== SUPPLIED MATERIAL
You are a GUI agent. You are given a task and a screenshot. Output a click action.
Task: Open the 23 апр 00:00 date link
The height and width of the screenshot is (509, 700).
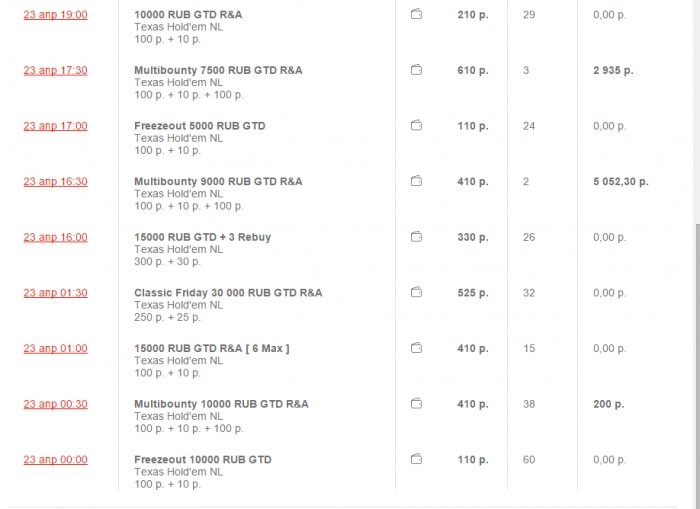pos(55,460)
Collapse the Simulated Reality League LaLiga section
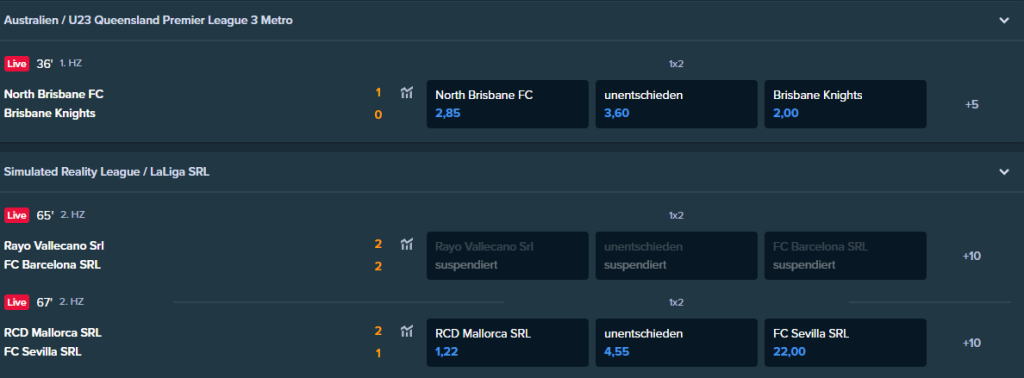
====
== SUPPLIED MATERIAL
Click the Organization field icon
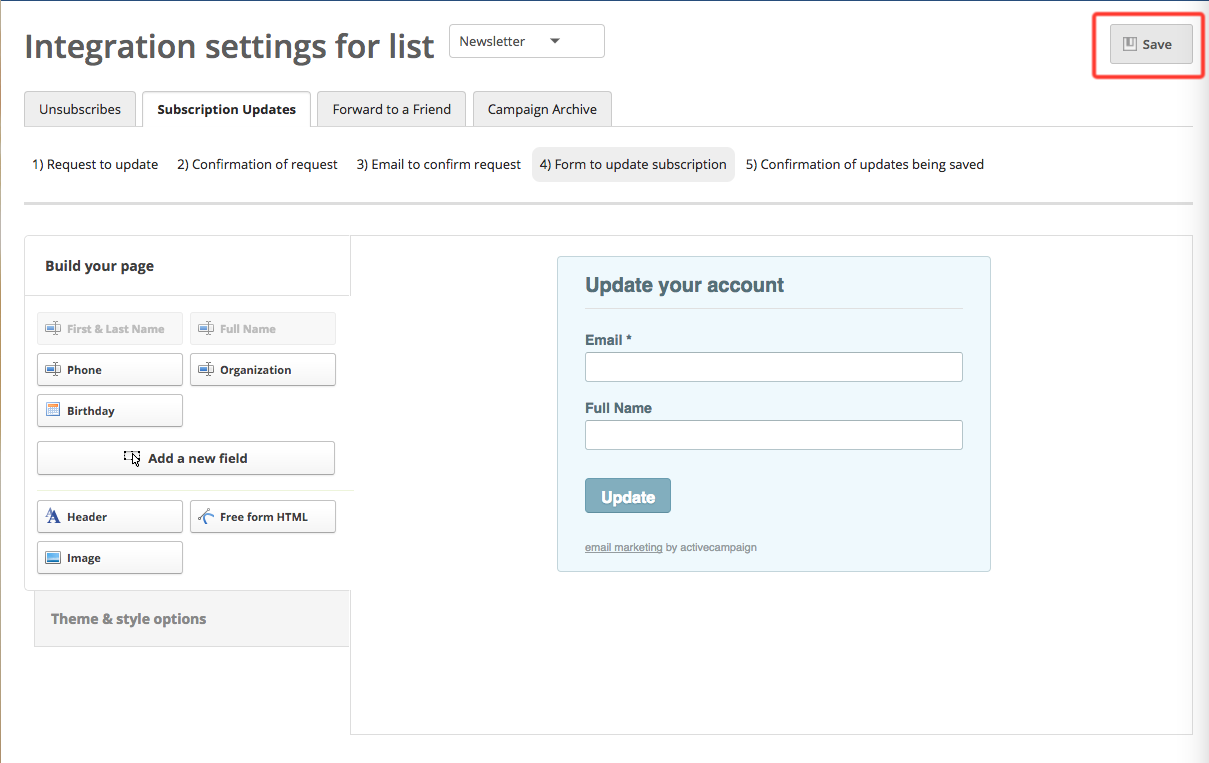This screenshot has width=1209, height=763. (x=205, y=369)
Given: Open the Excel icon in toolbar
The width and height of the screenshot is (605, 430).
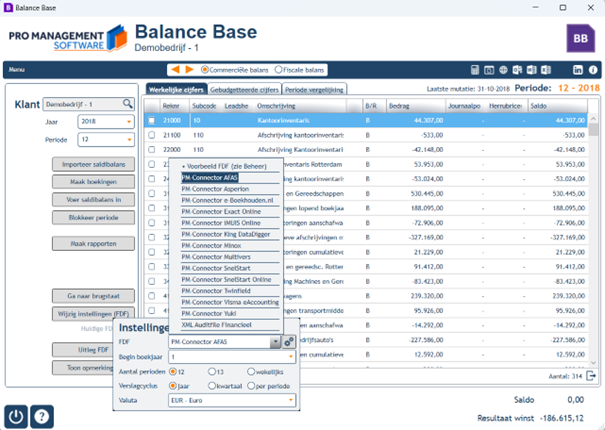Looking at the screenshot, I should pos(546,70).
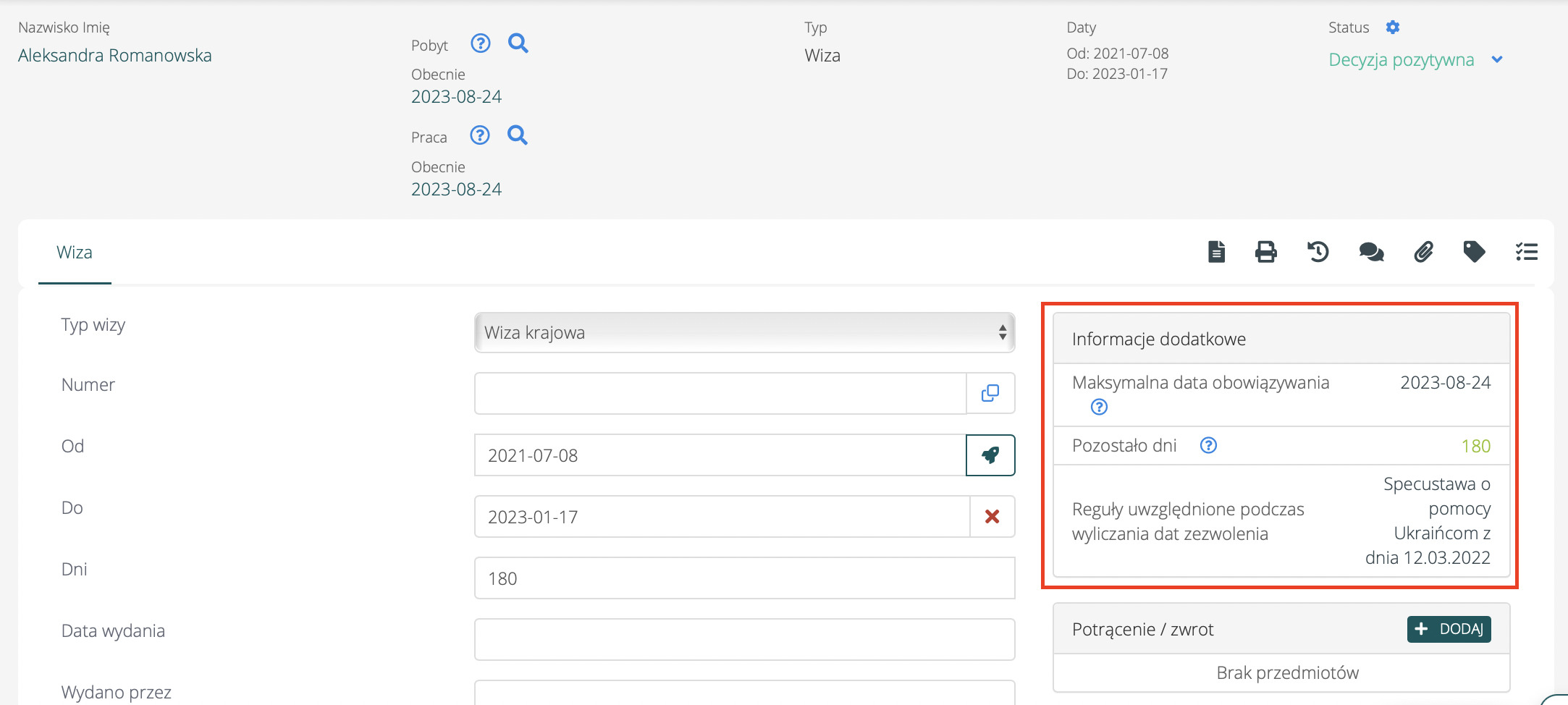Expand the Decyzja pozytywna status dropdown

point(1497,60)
====
== SUPPLIED MATERIAL
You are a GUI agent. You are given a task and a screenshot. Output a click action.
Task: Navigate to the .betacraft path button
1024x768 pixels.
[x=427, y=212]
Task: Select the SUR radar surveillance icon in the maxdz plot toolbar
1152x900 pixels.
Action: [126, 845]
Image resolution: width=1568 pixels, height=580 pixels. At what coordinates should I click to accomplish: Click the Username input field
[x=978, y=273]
====
EXERCISE DETAILS:
When a line of the entries contains the word "Open", it counts toward the total; reply with that total alone.

ANSWER SECTION:
2